1932 Mitropa Cup

Tournament details
- Dates: 10 June – 17 July 1932
- Teams: 8

Final positions
- Champions: AGC Bologna (1st title)
- Runners-up: First Vienna

Tournament statistics
- Matches played: 12
- Top scorer: Renato Cesarini (5 goals)

= 1932 Mitropa Cup =

The 1932 season of the Mitropa Cup football club tournament was won by an Italian club for the first time.

The winners were AGC Bologna; after they defeated the holders, First Vienna in the semi-finals, they were awarded the cup as the final was scratched after Juventus and Slavia Prague, who contested the other semi-final, were both ejected from the competition following stone throwing and a pitch invasion in Prague, in what has been described as the worst violence ever in the competition's history. In one incident, Slavia goalkeeper František Plánička was badly injured when he was hit by a stone thrown by a spectator.

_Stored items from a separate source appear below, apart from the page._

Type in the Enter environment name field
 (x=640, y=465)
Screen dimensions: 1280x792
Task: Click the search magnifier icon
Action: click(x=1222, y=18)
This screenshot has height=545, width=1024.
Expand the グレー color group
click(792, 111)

Despite the violence, Hugo Meisl, president of the Austrian Football Association, described the competition as a doubly valuable public magnet (Diese Mitropa-Cup-Konkurrenz erscheint ein doppelt schätzbarer Magnet für das Publikum zu sein).

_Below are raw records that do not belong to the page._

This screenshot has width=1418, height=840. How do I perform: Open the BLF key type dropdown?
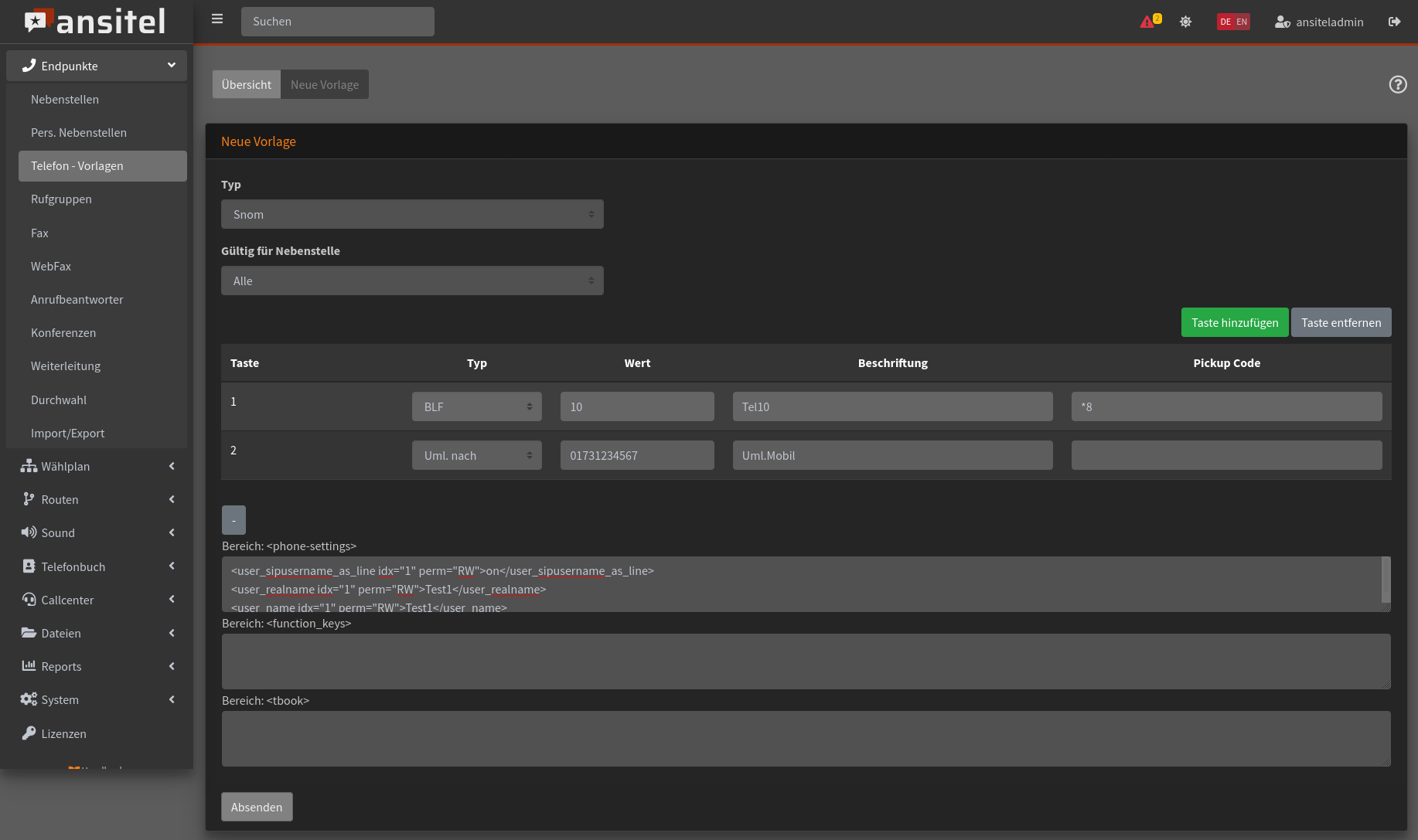tap(476, 406)
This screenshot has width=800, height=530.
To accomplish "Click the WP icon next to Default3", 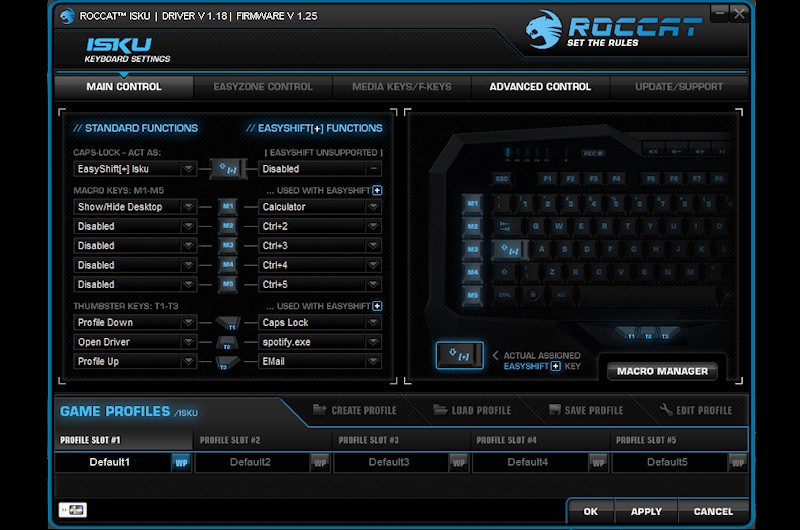I will (x=458, y=462).
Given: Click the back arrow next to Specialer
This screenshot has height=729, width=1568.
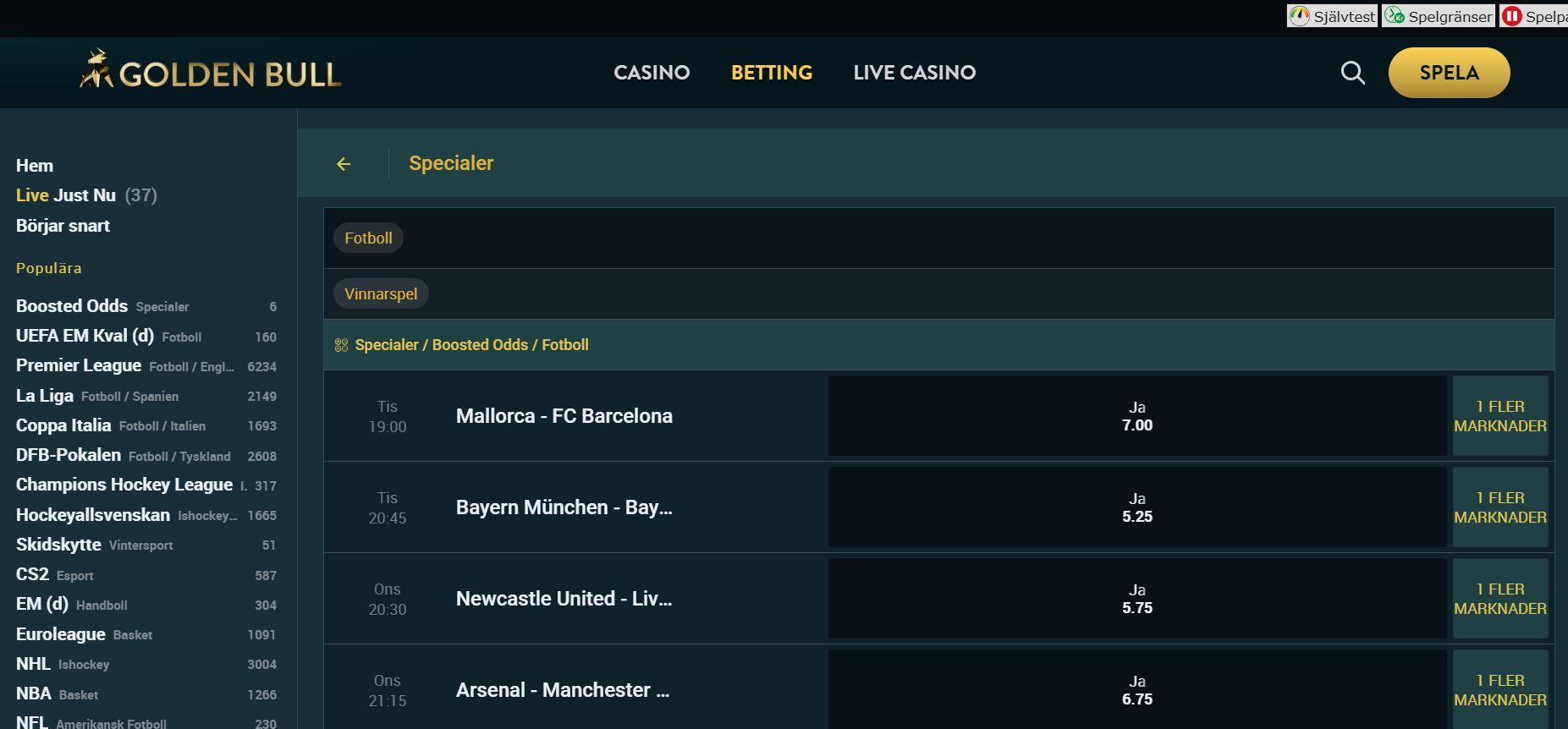Looking at the screenshot, I should click(x=344, y=163).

This was the sixth edition of the tournament. Renato Cesarini of Juventus was the highest scorer with five goals.

==Quarterfinals==

| Team 1 | Agg.Tooltip Aggregate score | Team 2 | 1st leg | 2nd leg |
|---|---|---|---|---|
| Slavia Prague | 3–1 | Admira Wien | 3–0 | 0–1 |
| AGC Bologna | 5–3 | Sparta Prague | 5–0 | 0–3 |
| Juventus | 7–3 | Ferencváros | 4–0 | 3–3 |
| First Vienna | 6–4 | Újpest | 5–3 | 1–1 |

==Semifinals==

^{1} The match was abandoned with Juventus leading 2–0 after the crowd, enraged Slavia had conceded two quick goals in the match and resorted to obstruction and time wasting, threw stones onto the pitch. After a stone hit and seriously injured Slavia goalkeeper František Plánička, Slavia's team walked off; both teams' fans invaded the pitch in response, leaving Slavia pinned in their dressing rooms for hours while 1,500 soldiers and policemen formed a cordon. Slavia Prague and Juventus FC were both ejected from the competition.

----------

| Team 1 | Agg.Tooltip Aggregate score | Team 2 | 1st leg | 2nd leg |
|---|---|---|---|---|
| AGC Bologna | 2–1 | First Vienna | 2–0 | 0–1 |
| Slavia Prague | 4–2 | Juventus | 4–0 | 0–2^{1} |

==Finals==

The final was scratched and Bologna were awarded the cup after Slavia Prague and Juventus were both ejected from the competition.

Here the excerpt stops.